Stored items:

======

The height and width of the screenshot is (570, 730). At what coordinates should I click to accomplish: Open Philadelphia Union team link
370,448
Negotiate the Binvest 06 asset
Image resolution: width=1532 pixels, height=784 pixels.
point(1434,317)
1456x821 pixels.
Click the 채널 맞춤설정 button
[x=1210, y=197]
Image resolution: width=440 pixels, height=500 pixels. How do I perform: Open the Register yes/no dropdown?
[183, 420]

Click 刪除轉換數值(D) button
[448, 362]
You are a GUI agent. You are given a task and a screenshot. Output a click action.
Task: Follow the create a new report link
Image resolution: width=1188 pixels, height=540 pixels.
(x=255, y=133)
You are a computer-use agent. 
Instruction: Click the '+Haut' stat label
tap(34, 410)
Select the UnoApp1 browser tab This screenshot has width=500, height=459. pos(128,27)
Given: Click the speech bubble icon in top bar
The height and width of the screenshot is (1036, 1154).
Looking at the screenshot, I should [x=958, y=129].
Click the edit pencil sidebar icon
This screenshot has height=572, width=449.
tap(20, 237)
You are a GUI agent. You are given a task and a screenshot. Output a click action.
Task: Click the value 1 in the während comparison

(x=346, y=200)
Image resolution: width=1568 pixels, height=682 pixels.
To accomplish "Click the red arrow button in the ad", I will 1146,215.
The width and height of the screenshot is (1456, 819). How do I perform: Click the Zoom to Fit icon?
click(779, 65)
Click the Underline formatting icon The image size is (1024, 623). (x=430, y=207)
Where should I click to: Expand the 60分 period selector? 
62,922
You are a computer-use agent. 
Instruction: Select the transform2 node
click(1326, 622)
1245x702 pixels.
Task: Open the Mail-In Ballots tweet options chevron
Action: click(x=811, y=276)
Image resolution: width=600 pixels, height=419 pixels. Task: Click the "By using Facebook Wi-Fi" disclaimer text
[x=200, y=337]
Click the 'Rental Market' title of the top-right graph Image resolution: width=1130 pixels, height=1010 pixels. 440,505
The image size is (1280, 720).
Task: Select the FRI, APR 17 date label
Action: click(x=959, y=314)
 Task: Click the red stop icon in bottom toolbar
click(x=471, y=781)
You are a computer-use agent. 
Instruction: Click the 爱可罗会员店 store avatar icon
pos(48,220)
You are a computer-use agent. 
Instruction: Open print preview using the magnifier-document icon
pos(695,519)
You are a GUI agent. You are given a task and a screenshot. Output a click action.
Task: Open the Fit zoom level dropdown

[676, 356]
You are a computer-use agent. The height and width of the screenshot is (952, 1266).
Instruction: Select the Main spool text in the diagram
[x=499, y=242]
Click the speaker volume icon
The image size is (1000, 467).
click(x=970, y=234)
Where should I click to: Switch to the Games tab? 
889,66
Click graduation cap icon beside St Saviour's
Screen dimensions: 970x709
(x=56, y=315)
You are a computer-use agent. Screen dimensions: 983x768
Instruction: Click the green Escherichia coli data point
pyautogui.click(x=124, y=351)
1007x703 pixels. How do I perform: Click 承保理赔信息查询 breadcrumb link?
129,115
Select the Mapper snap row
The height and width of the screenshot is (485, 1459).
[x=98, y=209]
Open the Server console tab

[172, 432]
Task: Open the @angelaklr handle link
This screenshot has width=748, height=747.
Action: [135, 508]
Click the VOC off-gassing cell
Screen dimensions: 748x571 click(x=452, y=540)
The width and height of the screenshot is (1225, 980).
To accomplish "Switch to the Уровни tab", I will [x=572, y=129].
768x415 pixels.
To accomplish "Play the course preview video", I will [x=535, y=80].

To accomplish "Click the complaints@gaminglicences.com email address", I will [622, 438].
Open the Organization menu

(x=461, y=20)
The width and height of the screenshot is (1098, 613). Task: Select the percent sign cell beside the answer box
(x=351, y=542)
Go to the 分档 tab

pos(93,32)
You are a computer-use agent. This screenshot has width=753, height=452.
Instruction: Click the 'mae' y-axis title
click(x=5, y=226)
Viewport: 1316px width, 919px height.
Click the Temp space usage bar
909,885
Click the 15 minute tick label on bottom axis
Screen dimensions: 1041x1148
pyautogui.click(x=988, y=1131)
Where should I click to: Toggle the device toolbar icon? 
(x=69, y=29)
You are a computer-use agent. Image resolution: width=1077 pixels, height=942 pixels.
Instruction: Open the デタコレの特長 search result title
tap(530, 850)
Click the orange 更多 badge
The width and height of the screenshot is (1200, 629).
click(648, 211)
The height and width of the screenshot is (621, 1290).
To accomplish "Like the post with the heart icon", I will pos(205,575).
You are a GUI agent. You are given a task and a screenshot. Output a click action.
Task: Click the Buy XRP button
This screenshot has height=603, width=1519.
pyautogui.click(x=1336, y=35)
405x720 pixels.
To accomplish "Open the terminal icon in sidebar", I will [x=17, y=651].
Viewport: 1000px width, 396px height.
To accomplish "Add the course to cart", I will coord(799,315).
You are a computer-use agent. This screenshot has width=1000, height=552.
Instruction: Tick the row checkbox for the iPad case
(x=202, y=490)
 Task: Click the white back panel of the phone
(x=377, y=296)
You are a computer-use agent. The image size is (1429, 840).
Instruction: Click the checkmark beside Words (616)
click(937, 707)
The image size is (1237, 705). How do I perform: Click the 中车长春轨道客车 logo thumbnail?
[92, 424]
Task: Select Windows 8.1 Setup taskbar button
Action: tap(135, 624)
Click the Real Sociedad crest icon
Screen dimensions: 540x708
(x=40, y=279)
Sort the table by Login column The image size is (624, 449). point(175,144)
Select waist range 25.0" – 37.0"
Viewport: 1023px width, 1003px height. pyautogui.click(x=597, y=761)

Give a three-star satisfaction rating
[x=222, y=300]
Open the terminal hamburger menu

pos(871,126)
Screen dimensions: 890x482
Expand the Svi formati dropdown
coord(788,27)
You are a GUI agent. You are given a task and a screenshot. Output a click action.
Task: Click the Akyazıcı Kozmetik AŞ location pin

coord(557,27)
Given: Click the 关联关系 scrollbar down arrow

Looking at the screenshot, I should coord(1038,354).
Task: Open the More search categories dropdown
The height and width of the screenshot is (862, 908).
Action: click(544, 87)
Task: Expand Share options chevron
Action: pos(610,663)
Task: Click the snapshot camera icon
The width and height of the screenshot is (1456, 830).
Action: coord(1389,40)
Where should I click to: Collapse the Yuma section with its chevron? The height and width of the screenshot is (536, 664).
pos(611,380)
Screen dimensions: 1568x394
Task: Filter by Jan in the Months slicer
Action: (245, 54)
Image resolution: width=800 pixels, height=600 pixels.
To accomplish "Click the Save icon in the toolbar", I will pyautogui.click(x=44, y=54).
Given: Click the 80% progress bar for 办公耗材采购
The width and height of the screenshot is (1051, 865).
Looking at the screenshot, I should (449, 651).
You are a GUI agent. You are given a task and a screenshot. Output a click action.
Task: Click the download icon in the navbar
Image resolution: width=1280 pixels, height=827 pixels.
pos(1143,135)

======

REQUIREMENT: In the records above, find each line with the word "sidebar" and copy it out.

RESPONSE:
Click the edit pencil sidebar icon
To accomplish "Open the terminal icon in sidebar", I will [x=17, y=651].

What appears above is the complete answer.